BARBWIRE

Howard Rosenberg: unlikely David vs. Philistine Elite
by
ANDREW BARBANO


This is an edition of the University Scandals 96-97 series, selected installments of which were submitted for Pulitzer Prize consideration. Click here to access the archive.

"We voted for him. It's appalling these people can say 'you guys voted wrong and we're going to take care of it.' I'm willing to fight for my vote and that's what I intend to do." --- Reno college student Jennifer O'Neil

Ms. O'Neil called me to ask "what can I do?" She has never met Howard Rosenberg. Neither has her mother, nor her neighbors. All of the above have expressed anger at last week's power play by the jockocracy at the University of Nevada.

Our wonderful repository of higher education, charged with bringing the flowers of our youth to full fruition, those wonderful people running the expensive TV campaign in which UNR solves all the problems of the world - that same outfit is busily trying to nullify a fair and square election.

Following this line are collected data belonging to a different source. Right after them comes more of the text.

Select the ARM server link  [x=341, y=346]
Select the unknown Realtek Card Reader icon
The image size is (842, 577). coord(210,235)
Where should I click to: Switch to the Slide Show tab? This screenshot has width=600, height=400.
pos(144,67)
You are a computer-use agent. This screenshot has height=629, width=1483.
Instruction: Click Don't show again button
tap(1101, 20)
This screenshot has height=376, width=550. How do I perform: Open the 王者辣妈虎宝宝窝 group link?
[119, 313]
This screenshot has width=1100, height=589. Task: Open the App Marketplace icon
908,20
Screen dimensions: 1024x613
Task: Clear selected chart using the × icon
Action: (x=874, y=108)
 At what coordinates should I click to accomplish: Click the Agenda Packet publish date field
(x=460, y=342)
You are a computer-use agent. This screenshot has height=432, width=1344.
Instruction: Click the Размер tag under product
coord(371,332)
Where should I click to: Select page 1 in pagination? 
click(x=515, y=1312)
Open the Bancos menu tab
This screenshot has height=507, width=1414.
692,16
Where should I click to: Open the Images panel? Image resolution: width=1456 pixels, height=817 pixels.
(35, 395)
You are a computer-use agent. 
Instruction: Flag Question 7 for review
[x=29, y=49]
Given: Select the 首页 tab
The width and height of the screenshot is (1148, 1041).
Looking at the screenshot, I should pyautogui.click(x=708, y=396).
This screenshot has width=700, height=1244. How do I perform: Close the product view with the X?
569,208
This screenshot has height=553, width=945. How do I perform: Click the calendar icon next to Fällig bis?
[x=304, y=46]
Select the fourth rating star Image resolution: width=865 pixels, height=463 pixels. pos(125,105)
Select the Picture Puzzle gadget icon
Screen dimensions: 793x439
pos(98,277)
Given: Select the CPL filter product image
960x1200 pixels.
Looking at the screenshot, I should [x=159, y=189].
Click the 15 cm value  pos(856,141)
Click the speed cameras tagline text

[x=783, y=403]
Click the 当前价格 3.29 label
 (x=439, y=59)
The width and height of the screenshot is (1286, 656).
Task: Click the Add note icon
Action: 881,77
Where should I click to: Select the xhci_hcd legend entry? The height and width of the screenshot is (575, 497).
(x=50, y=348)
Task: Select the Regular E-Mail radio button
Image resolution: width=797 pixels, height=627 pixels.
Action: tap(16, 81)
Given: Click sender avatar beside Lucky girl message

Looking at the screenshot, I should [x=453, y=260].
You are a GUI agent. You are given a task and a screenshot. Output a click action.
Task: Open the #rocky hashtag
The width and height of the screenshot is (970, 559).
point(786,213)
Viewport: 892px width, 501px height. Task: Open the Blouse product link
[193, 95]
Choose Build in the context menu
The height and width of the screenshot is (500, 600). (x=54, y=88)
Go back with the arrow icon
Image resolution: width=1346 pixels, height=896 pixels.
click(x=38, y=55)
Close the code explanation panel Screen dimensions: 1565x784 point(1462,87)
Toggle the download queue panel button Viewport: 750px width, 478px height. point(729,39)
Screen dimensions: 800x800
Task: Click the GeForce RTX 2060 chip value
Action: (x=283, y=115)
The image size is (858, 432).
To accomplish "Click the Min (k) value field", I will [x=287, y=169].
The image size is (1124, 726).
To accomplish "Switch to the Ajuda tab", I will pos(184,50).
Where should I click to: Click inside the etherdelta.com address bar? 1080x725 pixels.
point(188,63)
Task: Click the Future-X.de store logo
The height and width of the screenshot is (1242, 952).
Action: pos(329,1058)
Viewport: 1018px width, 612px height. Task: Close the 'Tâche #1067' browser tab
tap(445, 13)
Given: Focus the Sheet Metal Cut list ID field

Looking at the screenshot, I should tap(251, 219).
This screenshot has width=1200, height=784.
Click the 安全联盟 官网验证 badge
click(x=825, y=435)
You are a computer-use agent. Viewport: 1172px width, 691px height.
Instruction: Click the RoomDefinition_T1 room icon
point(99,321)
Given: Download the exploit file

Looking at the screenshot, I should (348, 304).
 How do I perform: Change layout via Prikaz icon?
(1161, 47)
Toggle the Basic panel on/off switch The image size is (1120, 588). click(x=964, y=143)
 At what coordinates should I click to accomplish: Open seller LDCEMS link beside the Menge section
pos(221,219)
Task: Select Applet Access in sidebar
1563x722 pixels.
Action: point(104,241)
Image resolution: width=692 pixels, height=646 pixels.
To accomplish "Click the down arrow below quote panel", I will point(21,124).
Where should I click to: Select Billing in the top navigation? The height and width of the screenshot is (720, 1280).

POT CALLING THE KETTLE BLACK DEPT. Last Monday, University of Nevada lawyer Don Klasic, representing Chancellor Richard Jarvis, filed a pound of paper with the Nevada ethics commission. The Philistines in the charcoal gray suits don't want an advocate of the students putting the lid down on their lucrative cookie jar. Mr. Klasic has become their designated cookie monster.

Mr. Klasic's opus runs between 75 and 100 pages. I stayed up late reading the damned thing, and nowhere did Mr. Klasic disclaim his own blatant conflict of interest. He's acting as lawyer for the university which currently employs Dr. Rosenberg, trying to keep Rosenberg out of the office to which he was freely and fairly elected. Klasic will also be Rosenberg's lawyer when he is sworn in come January, but is working hard to either keep him from serving or force him to resign his professorship.

Mr. Klasic has conflicts of interest up the kazoo, but that doesn't seem to bother him. He is not the first university lawyer exhibiting the ethics of a dung beetle. He should have told Boss Jarvis to go hire outside counsel to persecute Rosenberg. Klasic, a career government lawyer, didn't have the chops.

JARVIS JIVE: BLACK POT PART DEUX. These guys running the U are a self-satirizing cartoon, a B-movie in bad costumes. Here's Chancellor Richard Jarvis, the leader of the pack, the captain of the pirate ship, Blackbeard on the poopdeck. Richard the Lyinhearted, acting only on his own exaltedness and a solo request by Gomorrah South regent Madison Graves III, had Klasic draft this pound of paper attempting to extract a pound of Rosenberg's flesh. Klasic even had the chutzpah to add that he was doing all this in Mr. Rosenberg's, the university's and the public's best interest. These guys are a barrel of laughs.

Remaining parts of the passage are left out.